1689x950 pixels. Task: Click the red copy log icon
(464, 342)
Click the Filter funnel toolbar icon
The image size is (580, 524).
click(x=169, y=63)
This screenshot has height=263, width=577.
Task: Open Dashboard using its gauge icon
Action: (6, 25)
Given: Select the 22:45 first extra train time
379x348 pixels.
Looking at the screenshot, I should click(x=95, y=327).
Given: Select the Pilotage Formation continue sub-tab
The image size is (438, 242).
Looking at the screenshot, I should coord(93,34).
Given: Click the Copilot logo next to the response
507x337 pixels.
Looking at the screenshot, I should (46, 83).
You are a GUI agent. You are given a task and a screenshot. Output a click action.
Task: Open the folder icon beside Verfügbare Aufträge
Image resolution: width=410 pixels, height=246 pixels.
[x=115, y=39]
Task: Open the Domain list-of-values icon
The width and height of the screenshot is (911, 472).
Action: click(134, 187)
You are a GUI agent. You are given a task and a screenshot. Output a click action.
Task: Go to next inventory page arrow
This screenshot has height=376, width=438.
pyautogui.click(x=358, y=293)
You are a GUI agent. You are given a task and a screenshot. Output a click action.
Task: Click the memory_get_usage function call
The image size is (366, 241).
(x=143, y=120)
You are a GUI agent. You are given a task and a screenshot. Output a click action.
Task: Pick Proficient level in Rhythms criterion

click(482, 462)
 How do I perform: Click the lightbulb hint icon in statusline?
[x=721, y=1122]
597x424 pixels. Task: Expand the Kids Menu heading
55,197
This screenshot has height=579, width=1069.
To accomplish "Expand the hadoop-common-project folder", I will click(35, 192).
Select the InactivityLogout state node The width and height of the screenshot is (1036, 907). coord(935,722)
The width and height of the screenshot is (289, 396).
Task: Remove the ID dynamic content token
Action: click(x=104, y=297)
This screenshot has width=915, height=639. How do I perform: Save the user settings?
────
| Objective |
Please copy every one of the items above word for word, without changing anything.

| Expected answer |
1689x950 pixels. Task: Click the red copy log icon
(464, 342)
Click the Filter funnel toolbar icon
The image size is (580, 524).
click(x=169, y=63)
This screenshot has height=263, width=577.
Task: Open Dashboard using its gauge icon
Action: (6, 25)
Given: Select the 22:45 first extra train time
379x348 pixels.
Looking at the screenshot, I should click(x=95, y=327).
Given: Select the Pilotage Formation continue sub-tab
The image size is (438, 242).
Looking at the screenshot, I should coord(93,34).
Given: Click the Copilot logo next to the response
507x337 pixels.
Looking at the screenshot, I should (46, 83).
You are a GUI agent. You are given a task and a screenshot. Output a click action.
Task: Open the folder icon beside Verfügbare Aufträge
Image resolution: width=410 pixels, height=246 pixels.
[x=115, y=39]
Task: Open the Domain list-of-values icon
The width and height of the screenshot is (911, 472).
Action: click(134, 187)
You are a GUI agent. You are given a task and a screenshot. Output a click action.
Task: Go to next inventory page arrow
This screenshot has height=376, width=438.
pyautogui.click(x=358, y=293)
You are a GUI agent. You are given a task and a screenshot. Output a click action.
Task: Click the memory_get_usage function call
The image size is (366, 241).
(x=143, y=120)
You are a GUI agent. You are given a task and a screenshot. Output a click action.
Task: Pick Proficient level in Rhythms criterion

click(482, 462)
 How do I perform: Click the lightbulb hint icon in statusline?
[x=721, y=1122]
597x424 pixels. Task: Expand the Kids Menu heading
55,197
This screenshot has height=579, width=1069.
To accomplish "Expand the hadoop-common-project folder", I will click(35, 192).
Select the InactivityLogout state node The width and height of the screenshot is (1036, 907). coord(935,722)
The width and height of the screenshot is (289, 396).
Task: Remove the ID dynamic content token
Action: click(x=104, y=297)
This screenshot has width=915, height=639. How do I perform: Save the user settings?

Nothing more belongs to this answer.